Exercise: Of all the entries below, retype only the lines from the one with "Viewport: 1139px width, 650px" through the one with "Given: Click the", exactly as they appear.

Stored data entries:
----
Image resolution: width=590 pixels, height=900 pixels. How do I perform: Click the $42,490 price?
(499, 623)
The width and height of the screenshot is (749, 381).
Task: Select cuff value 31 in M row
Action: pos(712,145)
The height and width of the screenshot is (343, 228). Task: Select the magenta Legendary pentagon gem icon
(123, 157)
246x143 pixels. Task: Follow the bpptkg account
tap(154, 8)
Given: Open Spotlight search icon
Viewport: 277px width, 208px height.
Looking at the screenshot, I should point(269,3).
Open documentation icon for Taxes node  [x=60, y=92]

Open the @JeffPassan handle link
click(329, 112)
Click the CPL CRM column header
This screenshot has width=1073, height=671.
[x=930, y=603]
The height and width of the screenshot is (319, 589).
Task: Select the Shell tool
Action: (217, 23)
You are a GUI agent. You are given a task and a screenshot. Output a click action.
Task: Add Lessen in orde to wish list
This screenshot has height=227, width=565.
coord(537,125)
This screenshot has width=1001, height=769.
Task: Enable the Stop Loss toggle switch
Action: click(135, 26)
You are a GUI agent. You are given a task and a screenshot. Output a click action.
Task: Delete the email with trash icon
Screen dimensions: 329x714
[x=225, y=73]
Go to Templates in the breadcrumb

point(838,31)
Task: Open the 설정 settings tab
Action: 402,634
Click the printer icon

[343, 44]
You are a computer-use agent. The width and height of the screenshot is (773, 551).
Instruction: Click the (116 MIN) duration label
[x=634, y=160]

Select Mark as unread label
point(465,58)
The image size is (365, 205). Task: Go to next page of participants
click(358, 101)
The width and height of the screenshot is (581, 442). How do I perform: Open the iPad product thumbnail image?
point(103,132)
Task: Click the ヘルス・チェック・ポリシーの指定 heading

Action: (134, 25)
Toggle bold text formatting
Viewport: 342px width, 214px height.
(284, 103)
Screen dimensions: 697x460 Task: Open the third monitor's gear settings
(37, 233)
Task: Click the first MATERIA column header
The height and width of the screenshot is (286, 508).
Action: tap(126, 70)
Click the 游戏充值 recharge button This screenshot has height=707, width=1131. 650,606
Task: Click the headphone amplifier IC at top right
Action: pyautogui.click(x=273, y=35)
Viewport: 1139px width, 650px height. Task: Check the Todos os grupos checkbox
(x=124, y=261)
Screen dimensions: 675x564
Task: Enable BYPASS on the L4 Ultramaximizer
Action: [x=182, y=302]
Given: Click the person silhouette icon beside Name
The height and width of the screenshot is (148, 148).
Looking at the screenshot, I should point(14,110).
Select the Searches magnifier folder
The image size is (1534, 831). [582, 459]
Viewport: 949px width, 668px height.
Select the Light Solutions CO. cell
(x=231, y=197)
----
Response to the task:
Viewport: 1139px width, 650px height. Task: Check the Todos os grupos checkbox
(x=124, y=261)
Screen dimensions: 675x564
Task: Enable BYPASS on the L4 Ultramaximizer
Action: [x=182, y=302]
Given: Click the person silhouette icon beside Name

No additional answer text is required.